I am convinced that the future belongs to nonviolence, to the reconciliation of different cultures. It is along this path that humanity will clear its next hurdle. And here, too, I agree with Sartre: we cannot excuse the terrorists who throw the bombs, but we can understand them. In “The Situation of the Writer in 1947,” Sartre wrote, “I recognize that violence, manifested in any form, is a failure. But it is an inevitable failure because we live in a world of violence; even though it is true that recourse to violence to fight violence risks perpetuating it, it is also true that this is the only way to make violence stop.” To which I would add that nonviolence is a surer way to make it stop. One must not support terrorists, as Sartre did in the name of this principle during the Algerian War, or at the time of the attack on the Israeli athletes committed at the Munich Olympic Games in 1972. It doesn’t work, and Sartre himself, at the end of his life, ended by questioning the meaning of terrorism and doubting its justification. To say that “violence doesn’t work” is much more important than to know whether or not to condemn those who have recourse to it. In this notion of “working,” of effectiveness, lies a nonviolent hope. If such a thing as violent hope exists, it is in the poetry of Guillaume Apollinaire (“How slow life is/And how violent hope is”), not in the political realm. In March 1980, three weeks before his death, Sartre admitted, “We must try to explain why the world of today, which is horrible, is only one moment in a long historical development, that hope has always been one of the dominant forces of revolutions and insurrections, and how I still feel that hope is my conception of the future.”
We must realize that violence turns its back on hope. We have to choose hope over violence-choose the hope of nonviolence.
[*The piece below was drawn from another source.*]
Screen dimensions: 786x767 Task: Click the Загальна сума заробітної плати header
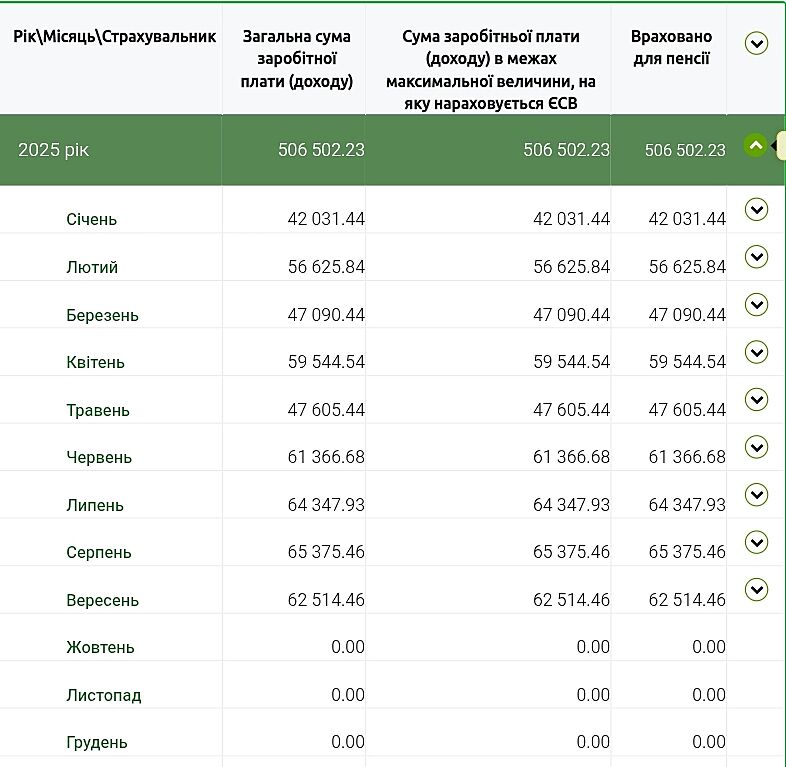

That is the path we must learn to follow. The oppressors no less than the oppressed have to negotiate to remove the oppression: that is what will eliminate terrorist violence. That is why we cannot let too much hate accumulate.
The message of a Nelson Mandela, a Martin Luther King Jr., is just as relevant in a world that has moved beyond victorious totalitarianism and the cold war confrontation of ideologies. Their message is one of hope and faith in modern societies’ ability to move beyond conflict with mutual understanding and a vigilant patience. To reach that point, societies must be based on rights whose violation prompts outrage-no matter who has violated them. There can be no compromising on these rights.